Diretrizes e Críticas: A Nova Política
O protocolo, que teve sua primeira aplicação em 9 de janeiro, foi regulamentado pela Portaria Conjunta nº2, que estabelece diretrizes claras para a internação involuntária. O processo começa com uma abordagem por equipes da Fundação de Ação Social (FAS), que devem avaliar as condições de risco. Para que alguém possa ser internado sem consentimento, é necessário que o indivíduo demonstre pelo menos uma das cinco características descritas, como incapacidade grave de autocuidados ou risco de agressão.
O prefeito defende que esta abordagem rigorosa é necessária para salvaguardar vidas e manter a segurança pública. Entretanto, a medida gerou reações negativas, sendo considerada por muitos como uma forma de violência institucional e violação de direitos. A presidente do Conselho Regional de Psicologia do Paraná, Semiramis Maria Amorim Vedovatto, criticou a abordagem, dizendo que a internação involuntária, em vez de um ato de cuidado, pode ser vista como um espetáculo de opressão.
Vereadoras Cobram Transparência e Avaliação Crítica
Vereadoras de Curitiba ficaram estarrecidas com a medida e solicitaram mais transparência na internação e na gestão dessa política. Elas requereram informações ao Ministério Público do Paraná para acompanhar a implementação da portaria e seus desdobramentos. A vereadora Laís Leão ressaltou que uma abordagem inadequada pode transformar uma ação de cuidado em uma política higienista, enquanto a professora Angela classificou a internação como uma forma de violência institucional.
A Resposta da Prefeitura e os Números Alarmantes
Em resposta às críticas, a prefeitura de Curitiba afirmou que a mulher internada havia sido abordada 175 vezes desde 2018 e sempre recusou atendimento. A administração municipal justifica a internação por considerar a paciente uma ameaça a si mesma e a terceiros. Além disso, a prefeitura declarou que os critérios de internação envolvem informações sigilosas, mas assegurou que são baseadas em avaliações médicas adequadas.
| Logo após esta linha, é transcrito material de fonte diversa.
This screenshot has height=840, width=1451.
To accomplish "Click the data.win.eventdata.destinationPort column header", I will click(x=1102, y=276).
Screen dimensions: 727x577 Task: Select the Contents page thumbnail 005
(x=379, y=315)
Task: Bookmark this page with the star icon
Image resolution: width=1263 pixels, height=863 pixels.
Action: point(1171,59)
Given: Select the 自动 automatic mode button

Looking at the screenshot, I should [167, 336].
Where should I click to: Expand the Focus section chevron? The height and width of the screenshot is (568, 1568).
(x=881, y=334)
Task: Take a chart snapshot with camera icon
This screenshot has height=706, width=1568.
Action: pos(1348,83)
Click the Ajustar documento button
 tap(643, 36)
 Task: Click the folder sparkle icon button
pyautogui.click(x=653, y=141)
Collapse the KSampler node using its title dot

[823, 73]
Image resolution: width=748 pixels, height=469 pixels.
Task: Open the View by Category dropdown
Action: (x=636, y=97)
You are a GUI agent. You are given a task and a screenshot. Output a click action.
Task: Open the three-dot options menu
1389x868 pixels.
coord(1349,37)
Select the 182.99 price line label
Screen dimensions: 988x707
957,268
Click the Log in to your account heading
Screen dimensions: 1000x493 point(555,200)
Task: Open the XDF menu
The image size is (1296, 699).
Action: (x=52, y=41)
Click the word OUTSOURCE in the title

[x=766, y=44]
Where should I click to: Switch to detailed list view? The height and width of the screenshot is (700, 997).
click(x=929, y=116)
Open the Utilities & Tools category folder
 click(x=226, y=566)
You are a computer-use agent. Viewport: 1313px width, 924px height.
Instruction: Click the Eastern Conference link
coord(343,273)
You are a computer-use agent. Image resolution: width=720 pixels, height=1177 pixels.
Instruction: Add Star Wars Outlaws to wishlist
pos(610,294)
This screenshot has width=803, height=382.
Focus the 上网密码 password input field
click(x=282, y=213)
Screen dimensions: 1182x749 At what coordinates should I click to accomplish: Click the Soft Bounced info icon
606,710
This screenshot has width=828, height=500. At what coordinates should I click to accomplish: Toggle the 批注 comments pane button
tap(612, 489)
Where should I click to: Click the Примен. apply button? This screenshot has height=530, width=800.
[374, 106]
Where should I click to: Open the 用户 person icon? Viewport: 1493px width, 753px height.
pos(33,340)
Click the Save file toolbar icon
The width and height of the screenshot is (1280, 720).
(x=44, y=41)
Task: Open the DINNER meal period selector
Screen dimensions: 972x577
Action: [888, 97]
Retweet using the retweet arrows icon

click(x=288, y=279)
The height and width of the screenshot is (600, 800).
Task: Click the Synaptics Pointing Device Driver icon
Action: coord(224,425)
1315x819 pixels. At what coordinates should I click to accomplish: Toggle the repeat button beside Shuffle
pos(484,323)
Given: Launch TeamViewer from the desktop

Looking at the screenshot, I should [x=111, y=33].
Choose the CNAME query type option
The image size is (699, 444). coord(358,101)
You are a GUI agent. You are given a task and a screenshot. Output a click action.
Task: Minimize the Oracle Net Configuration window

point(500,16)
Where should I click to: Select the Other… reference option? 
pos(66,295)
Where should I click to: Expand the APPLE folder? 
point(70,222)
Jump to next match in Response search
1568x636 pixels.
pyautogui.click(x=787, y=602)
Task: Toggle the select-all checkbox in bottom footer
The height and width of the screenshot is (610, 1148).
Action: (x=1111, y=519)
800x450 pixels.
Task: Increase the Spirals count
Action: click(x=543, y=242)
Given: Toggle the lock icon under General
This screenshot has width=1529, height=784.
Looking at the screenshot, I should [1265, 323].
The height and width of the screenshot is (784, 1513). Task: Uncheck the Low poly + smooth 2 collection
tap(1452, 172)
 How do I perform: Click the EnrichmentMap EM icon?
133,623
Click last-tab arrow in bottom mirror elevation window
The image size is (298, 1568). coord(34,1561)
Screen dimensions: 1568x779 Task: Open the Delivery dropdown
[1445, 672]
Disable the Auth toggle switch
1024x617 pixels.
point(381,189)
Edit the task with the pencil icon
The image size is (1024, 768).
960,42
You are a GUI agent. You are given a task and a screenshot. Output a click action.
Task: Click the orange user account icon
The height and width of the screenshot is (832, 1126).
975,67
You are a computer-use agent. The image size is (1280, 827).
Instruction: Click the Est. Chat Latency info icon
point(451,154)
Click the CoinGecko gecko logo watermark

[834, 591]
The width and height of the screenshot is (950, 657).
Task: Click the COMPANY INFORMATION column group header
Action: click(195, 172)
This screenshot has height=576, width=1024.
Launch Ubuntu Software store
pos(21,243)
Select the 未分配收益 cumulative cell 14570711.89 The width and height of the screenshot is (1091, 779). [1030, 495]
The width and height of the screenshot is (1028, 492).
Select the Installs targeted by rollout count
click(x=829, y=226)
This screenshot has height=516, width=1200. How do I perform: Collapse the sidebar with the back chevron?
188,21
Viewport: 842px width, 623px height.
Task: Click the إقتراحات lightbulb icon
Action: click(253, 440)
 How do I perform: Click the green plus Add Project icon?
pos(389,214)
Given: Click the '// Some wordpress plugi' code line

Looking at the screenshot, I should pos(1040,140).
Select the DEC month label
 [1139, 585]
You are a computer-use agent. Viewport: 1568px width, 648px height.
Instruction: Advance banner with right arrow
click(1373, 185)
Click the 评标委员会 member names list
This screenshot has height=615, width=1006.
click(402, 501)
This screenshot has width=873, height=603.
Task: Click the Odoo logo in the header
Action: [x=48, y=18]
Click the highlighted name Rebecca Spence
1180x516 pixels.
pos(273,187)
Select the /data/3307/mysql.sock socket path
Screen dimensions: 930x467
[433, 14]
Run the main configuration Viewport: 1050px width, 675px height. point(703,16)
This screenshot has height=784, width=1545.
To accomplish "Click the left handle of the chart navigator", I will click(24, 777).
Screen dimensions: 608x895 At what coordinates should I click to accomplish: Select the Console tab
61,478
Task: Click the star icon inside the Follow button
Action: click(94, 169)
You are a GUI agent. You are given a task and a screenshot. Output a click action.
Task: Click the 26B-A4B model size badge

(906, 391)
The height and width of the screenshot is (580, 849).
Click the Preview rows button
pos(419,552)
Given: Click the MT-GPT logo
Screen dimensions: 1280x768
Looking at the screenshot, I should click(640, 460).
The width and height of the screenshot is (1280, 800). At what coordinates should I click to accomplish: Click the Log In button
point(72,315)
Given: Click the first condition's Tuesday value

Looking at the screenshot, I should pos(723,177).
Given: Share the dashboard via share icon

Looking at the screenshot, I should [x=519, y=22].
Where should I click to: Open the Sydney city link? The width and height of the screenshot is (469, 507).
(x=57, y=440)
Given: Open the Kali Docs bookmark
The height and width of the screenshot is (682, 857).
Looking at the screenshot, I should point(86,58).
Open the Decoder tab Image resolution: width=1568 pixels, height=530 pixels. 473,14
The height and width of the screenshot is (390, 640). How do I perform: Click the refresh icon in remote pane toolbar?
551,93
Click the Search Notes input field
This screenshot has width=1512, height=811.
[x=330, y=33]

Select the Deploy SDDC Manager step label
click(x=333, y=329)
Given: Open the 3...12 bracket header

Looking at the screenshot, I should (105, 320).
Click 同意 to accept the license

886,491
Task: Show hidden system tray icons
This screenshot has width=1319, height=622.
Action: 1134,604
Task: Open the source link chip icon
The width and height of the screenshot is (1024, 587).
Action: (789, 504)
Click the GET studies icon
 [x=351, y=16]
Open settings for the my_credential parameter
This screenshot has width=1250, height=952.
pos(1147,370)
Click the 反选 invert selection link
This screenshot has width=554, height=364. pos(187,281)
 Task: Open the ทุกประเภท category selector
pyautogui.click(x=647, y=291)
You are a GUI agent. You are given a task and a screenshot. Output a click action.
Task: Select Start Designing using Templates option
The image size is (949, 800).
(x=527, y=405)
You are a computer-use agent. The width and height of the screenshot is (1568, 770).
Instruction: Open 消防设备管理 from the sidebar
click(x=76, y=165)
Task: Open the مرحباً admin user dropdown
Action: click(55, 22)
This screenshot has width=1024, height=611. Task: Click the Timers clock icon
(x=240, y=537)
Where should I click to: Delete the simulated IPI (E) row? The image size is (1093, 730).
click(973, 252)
Comparações com Outras Cidades e Apreensões Futuras
Curitiba não é a primeira capital brasileira a adotar a internação involuntária como parte de sua política de saúde. Cidades como Florianópolis e São Paulo já implementaram medidas semelhantes, que levantam questões sobre a ética e a eficácia dessas intervenções. A vereadora Giorgia Prates alerta que a internação involuntária deve ser vista em um contexto mais amplo de higienização social que busca limpar as ruas da cidade, muitas vezes à custa dos direitos das populações mais vulneráveis.
Com aproximadamente 4.475 pessoas em situação de rua, segundo dados do Cadastro Único, a situação em Curitiba é alarmante. Há uma crescente discussão sobre a necessidade de políticas públicas que realmente atendam a essa população, em vez de medidas que apenas afastem ou internem indivíduos sem uma avaliação criteriosa.
Opinião Pública e o Debate em Curso
Uma pesquisa de opinião recente revelou que, apesar da resistência de alguns segmentos, a internação involuntária é apoiada por 86% dos entrevistados, o que indica um forte apoio popular à medida. No entanto, a questão permanece polarizada, com muitos argumentando que a abordagem deve ser mais humanizada e focada na reintegração social e no atendimento adequado às necessidades dessas pessoas.
Enquanto a prefeitura de Curitiba continua a enfrentar críticas e defesas em relação a sua política, o debate sobre a internação involuntária de dependentes químicos se intensifica, revelando a complexidade e a urgência de se abordar o problema das pessoas em situação de vulnerabilidade nas ruas.